Made with the same painstaking eye for detail he brought to recreating Tudor Britain in Wolf Hall, The State does a persuasive job of showing us what life inside IS might be like. (Researching the series, Kosminksy and his team interviewed several returning jihadis about their experiences.) As much as he wants to get into that, however, Kosminsky also seeks to explore and explain just why anyone would want to sign up for it. Whether he succeeds on this point, however, is debatable.

Rather predictably – and rightly – as it unfolds The State follows the bitter disillusion that sets in among some (not all) of these young recruits, as their eyes are opened to its horrors, lies and madness, realities that do not match the propaganda they had been fed back home. While it is streamlined and simplified to fit the needs of drama, this development is credible enough. But there is maddeningly little sense of just why some of these characters would have wanted to join IS in the first place – in particular Shakira (Ony Uhiara), a doctor who travels to Syria with her nine-year-old son, hoping to work in the hospitals, only to find herself trapped in a Dark Ages version of The Handmaid’s Tale.
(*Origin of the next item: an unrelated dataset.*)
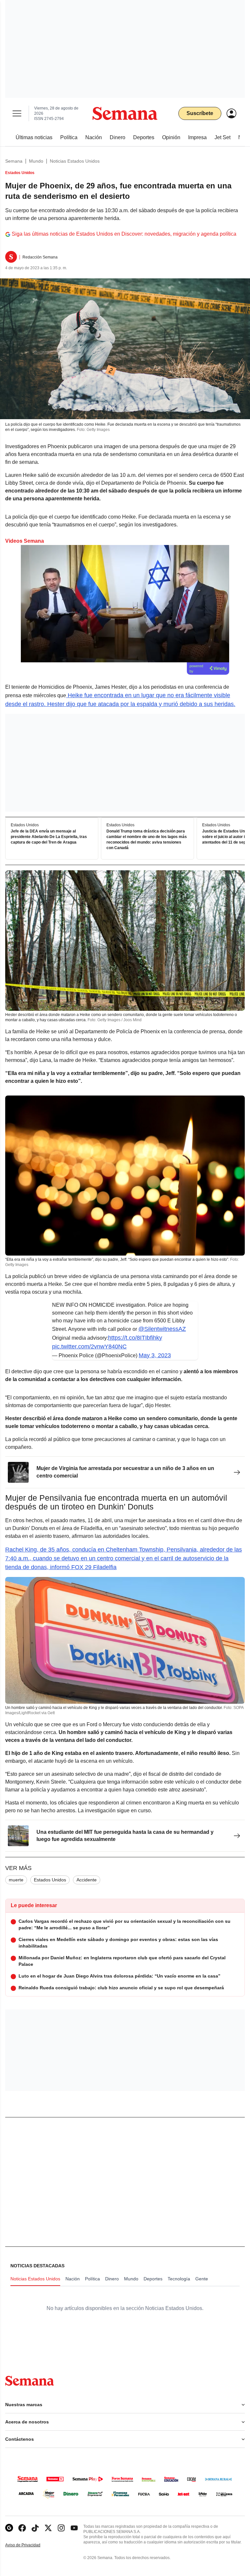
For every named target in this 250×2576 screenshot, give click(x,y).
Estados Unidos (50, 1879)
Kosminsky is a variable director, sometimes even within the same programme. For all its research, his New Labour series, The Project, was thin, didactic and deadly dull. Even Wolf Hall had its wobbles. But, like that, The State has a convincing tactility, and is carried forward on powerful performances, particularly Uhiara and Sam Otto, superb as the main focus, Jalal, who joins ISIS in the footsteps of the older brother he considers “a martyr.” Grimly compelling, it’s not the best series you’ll see this year, but it’s one you should see.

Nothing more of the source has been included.